Stored data
____

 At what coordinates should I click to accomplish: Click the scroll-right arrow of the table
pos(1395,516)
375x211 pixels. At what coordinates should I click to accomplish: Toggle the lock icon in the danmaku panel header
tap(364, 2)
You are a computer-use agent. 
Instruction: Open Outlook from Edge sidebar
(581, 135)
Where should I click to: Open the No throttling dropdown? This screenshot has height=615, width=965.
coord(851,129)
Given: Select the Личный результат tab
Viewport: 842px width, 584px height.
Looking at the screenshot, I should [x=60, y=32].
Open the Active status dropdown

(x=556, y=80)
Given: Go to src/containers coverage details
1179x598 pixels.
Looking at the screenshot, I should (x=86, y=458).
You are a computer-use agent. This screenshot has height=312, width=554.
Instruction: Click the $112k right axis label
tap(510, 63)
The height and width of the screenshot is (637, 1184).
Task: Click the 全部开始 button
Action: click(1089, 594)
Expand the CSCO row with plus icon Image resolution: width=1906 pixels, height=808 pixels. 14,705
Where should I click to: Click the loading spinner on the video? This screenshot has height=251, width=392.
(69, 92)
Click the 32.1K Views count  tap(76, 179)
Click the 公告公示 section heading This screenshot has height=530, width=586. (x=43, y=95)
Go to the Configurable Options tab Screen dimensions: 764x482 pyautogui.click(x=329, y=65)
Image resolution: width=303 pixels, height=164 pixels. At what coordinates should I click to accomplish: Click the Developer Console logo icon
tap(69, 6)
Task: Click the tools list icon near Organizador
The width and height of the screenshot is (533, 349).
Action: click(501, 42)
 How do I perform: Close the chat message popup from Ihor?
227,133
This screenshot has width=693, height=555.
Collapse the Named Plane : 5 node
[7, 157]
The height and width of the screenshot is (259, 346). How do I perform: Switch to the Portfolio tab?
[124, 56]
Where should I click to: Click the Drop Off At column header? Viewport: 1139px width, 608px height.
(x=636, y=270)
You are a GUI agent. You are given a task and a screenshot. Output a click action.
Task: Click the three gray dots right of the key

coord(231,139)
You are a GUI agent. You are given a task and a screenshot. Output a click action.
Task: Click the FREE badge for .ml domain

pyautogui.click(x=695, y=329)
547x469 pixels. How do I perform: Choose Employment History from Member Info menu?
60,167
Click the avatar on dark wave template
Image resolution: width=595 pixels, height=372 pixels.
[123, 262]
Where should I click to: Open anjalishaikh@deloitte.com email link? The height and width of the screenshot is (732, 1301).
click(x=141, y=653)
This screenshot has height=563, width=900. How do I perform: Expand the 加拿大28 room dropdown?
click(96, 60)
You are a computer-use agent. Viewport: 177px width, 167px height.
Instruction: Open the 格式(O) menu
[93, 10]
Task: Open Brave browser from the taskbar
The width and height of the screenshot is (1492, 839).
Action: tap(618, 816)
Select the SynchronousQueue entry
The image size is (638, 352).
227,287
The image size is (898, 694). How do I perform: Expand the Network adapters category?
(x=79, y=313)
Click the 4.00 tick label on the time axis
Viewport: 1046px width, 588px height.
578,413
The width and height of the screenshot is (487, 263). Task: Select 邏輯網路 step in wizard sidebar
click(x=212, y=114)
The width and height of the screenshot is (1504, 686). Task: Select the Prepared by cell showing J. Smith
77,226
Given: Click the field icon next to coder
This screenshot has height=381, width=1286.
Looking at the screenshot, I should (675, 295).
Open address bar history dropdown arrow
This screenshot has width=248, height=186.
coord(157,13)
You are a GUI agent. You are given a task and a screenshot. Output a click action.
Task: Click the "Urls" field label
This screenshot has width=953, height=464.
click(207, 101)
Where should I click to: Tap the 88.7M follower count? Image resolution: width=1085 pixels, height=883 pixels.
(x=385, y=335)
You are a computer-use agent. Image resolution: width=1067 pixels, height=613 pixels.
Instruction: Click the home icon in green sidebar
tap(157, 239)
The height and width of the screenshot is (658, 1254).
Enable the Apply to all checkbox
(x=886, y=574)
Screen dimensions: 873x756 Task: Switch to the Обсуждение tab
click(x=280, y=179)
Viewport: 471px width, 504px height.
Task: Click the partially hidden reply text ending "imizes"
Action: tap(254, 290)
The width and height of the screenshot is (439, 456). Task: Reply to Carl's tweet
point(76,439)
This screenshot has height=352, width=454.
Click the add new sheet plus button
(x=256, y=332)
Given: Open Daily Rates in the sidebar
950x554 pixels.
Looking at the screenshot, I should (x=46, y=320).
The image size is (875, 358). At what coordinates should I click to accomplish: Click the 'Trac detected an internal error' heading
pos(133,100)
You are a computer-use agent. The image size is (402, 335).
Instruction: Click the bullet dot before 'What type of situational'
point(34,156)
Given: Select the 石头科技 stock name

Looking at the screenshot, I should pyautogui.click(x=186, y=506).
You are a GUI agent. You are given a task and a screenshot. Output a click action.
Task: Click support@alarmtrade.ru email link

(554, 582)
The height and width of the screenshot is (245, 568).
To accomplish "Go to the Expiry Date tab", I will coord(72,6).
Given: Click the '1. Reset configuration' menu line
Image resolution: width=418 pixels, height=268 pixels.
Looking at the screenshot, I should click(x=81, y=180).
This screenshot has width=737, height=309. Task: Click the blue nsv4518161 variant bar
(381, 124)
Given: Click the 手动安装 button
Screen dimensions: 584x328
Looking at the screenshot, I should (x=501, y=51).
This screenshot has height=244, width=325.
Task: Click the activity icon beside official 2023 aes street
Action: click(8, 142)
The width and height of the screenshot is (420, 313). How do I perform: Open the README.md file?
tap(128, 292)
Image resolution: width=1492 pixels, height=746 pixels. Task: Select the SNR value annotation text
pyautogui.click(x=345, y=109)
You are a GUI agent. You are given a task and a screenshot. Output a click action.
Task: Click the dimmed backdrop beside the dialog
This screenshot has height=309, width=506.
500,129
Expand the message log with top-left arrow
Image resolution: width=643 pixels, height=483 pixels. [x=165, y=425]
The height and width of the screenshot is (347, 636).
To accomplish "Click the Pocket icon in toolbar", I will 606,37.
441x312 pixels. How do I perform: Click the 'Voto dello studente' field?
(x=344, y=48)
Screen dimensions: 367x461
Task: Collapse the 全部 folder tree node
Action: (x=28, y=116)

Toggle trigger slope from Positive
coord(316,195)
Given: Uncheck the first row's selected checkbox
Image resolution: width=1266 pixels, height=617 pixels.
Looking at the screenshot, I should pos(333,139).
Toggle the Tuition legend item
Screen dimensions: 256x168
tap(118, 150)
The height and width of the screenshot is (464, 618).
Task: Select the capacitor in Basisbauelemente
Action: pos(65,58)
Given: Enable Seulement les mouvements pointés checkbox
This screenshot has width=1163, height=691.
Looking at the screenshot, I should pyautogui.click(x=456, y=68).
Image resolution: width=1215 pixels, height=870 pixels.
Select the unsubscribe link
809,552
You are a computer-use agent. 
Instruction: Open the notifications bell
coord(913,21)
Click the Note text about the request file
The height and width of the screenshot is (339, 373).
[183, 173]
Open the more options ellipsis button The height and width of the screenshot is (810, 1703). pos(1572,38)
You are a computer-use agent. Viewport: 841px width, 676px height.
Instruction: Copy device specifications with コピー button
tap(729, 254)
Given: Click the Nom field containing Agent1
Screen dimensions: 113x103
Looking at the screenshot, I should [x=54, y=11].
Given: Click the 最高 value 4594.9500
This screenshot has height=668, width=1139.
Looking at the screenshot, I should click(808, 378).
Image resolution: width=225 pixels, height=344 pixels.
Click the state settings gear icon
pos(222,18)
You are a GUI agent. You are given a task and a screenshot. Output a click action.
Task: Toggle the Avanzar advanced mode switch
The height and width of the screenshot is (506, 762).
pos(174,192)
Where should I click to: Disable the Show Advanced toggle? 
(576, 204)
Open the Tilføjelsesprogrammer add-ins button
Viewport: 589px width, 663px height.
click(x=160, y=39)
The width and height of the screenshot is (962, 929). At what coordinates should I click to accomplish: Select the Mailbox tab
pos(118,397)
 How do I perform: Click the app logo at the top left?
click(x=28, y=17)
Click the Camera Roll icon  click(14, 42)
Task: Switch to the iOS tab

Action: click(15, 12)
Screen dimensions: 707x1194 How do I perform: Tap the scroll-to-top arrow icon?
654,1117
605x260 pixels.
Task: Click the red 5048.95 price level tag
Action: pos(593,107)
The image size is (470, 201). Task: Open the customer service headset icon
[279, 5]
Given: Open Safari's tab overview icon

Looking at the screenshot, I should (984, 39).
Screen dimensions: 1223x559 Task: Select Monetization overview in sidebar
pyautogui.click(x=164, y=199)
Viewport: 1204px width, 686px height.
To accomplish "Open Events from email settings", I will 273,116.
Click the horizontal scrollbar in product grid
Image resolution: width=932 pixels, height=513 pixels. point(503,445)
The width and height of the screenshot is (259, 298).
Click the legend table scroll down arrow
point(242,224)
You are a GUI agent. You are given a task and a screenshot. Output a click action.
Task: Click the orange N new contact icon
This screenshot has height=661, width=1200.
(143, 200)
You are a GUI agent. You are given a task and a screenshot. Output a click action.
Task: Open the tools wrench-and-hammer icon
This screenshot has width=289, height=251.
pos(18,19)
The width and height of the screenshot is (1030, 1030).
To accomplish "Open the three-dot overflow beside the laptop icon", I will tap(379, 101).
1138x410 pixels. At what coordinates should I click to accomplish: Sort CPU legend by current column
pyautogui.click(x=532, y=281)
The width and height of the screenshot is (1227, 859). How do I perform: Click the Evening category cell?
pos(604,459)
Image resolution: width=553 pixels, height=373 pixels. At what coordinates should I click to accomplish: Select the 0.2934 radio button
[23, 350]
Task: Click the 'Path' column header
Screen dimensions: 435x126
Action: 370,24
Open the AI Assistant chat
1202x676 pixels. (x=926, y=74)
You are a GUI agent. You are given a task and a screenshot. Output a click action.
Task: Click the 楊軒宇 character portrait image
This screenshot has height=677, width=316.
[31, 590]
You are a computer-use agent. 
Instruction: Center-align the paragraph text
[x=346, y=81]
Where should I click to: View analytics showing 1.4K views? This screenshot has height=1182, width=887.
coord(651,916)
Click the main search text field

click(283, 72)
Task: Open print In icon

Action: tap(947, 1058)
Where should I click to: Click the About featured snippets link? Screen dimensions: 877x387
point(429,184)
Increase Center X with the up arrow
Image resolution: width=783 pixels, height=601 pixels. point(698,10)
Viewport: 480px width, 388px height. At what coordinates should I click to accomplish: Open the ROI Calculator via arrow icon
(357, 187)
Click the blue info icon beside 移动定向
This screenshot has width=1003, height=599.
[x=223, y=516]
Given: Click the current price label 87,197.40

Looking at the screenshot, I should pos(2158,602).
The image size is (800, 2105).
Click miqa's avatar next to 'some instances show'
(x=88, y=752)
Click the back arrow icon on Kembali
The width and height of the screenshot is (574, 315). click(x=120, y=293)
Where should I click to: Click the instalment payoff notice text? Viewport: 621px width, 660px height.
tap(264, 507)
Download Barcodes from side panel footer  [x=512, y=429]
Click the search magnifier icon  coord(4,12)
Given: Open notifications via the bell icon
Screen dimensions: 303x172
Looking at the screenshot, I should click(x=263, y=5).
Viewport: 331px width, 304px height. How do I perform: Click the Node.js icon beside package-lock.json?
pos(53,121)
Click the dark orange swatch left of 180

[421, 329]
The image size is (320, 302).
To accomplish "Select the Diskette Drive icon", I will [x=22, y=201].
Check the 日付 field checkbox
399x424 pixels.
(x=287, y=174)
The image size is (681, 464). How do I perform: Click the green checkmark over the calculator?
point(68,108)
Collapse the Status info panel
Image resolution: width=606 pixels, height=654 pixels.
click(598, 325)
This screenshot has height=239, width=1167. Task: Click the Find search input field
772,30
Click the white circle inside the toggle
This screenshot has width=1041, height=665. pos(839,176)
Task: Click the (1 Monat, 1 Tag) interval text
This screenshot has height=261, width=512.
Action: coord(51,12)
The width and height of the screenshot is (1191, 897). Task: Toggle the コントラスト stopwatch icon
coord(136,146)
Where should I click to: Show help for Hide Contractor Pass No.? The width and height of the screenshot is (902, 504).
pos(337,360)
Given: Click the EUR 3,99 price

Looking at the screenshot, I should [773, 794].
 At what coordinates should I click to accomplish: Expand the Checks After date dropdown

____

§ **WHAT THE EXERCISE ASKS**
Report each line in the preceding entries that holds the string "computer".

§ **WRITTEN ANSWER**
You are a computer-use agent. 
You are a computer-use agent. This screenshot has height=312, width=554.
You are a computer-use agent. Viewport: 177px width, 167px height.
You are a computer-use agent. Image resolution: width=1067 pixels, height=613 pixels.
You are a computer-use agent. The image size is (402, 335).
You are a computer-use agent. 
You are a computer-use agent. Viewport: 841px width, 676px height.
You are a computer-use agent. 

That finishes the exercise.